Max Blake is pacing his spacious kitchen, his movements clumsy, his demeanour unpredictable. He looks like he hasn’t slept. He looks like a man desperate to find his missing wife. He looks like he’s lying.

Detective Sergeant Katie Ingles, Katherine to her mother, Katie to everyone else, removes her coat and runs her hands through her unwashed hair as she stifles a yawn. The baby is keeping her up at night, and although she’s not the one breastfeeding and her parental leave is long over, she feels obliged to be there for her wife, making tea and watching Netflix at three a.m. Today was meant to be her day off, a chance to catch up on some much-needed rest, but despite her exhaustion she’s alert to Max’s every move. She catches DC Chris Green’s eye and they exchange a look, in agreement about the husband, it would seem. Max had waited too long to alert them to his wife’s absence and his story is inconsistent. He’s hiding something. Quite possibly a body. She walks to the patio doors and looks out. There are too many places to keep secrets at Brooke House. It’s huge, filled with long corridors lined with locked doors, not to mention the acres of grounds.

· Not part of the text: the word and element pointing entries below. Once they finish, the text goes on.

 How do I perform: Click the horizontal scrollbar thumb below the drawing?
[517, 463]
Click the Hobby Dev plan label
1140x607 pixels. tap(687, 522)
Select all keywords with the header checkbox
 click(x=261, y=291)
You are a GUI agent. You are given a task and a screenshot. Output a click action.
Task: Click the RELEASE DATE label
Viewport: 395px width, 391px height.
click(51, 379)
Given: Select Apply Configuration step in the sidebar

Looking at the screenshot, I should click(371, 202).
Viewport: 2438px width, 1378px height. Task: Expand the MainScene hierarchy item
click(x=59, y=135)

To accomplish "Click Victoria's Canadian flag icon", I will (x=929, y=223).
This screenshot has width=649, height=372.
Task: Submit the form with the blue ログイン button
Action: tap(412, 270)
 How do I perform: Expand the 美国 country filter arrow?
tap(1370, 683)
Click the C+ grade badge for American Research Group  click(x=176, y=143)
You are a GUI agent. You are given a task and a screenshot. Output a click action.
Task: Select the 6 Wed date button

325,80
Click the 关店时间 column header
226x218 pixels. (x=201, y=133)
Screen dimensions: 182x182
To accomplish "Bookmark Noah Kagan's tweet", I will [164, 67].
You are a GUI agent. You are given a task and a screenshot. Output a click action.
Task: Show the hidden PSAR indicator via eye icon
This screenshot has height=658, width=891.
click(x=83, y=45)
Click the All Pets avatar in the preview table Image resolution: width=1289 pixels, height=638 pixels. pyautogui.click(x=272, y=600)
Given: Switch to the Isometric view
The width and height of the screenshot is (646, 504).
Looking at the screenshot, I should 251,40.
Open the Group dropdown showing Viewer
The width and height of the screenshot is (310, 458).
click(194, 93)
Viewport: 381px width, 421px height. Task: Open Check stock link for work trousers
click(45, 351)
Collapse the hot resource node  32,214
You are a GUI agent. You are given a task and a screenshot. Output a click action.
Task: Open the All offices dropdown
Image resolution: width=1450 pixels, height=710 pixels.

Twenty-four hours since the call came in, an hour since her DI rang her at home and said he wasn’t upgrading the risk assessment, not yet at least, but he’d decided to bring in CID. It’s a highprofile case, he can’t afford to take any chances. None of them can. The team has an energy to it, conversations passed liked batons, everyone eager to get on with the investigation, although the likelihood is they won’t find Julia Blake alive and well. It’s already been too long. At least the dog handlers are here. She has a good feeling about bringing them in – it will save time if nothing else – but it’s still a near-impossible task.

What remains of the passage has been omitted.